▶ [What you will do]
Each record should reappear exactly in your answer, minus any picture.

▶ [Provided entries]
-- Opening Marker --
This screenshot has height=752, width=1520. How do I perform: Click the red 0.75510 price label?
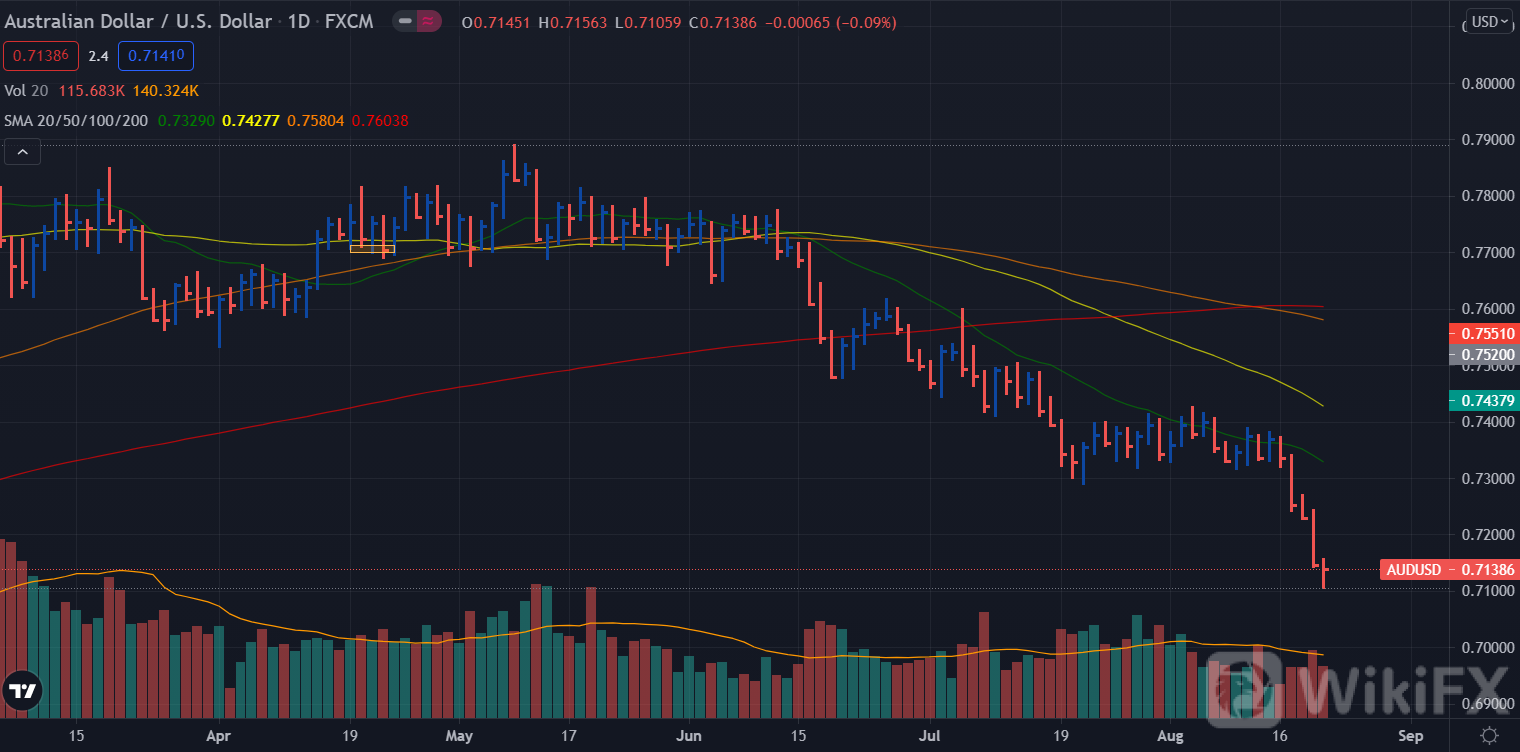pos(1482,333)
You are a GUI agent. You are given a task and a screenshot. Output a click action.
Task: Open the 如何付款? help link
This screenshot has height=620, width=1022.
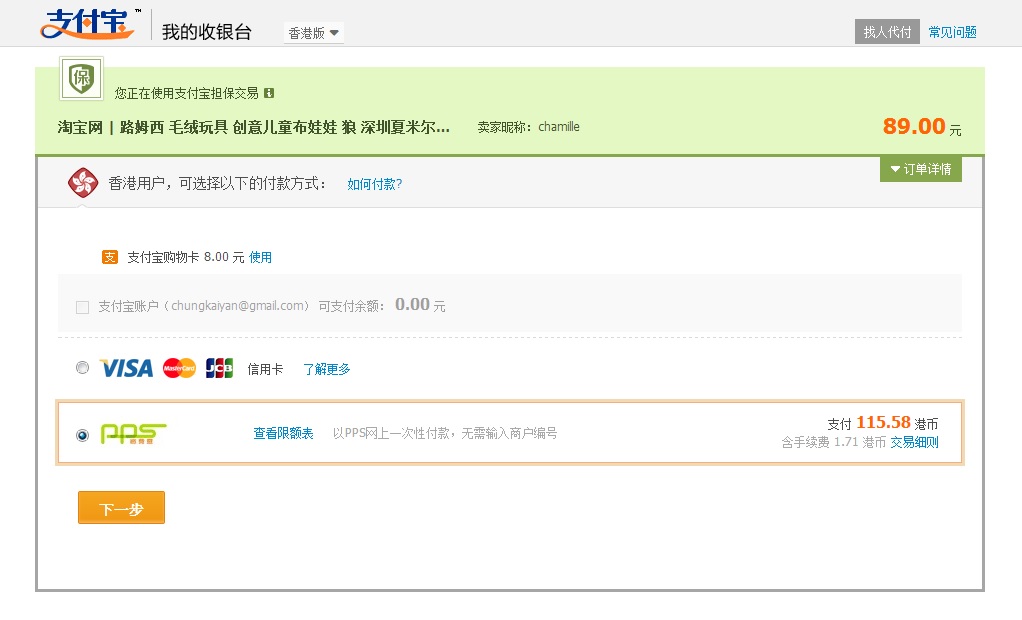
-- Closing Marker --
▶ [Solution]
This screenshot has height=752, width=1520. How do I perform: Click the red 0.75510 price label?
pos(1482,333)
You are a GUI agent. You are given a task and a screenshot. Output a click action.
Task: Open the 如何付款? help link
This screenshot has height=620, width=1022.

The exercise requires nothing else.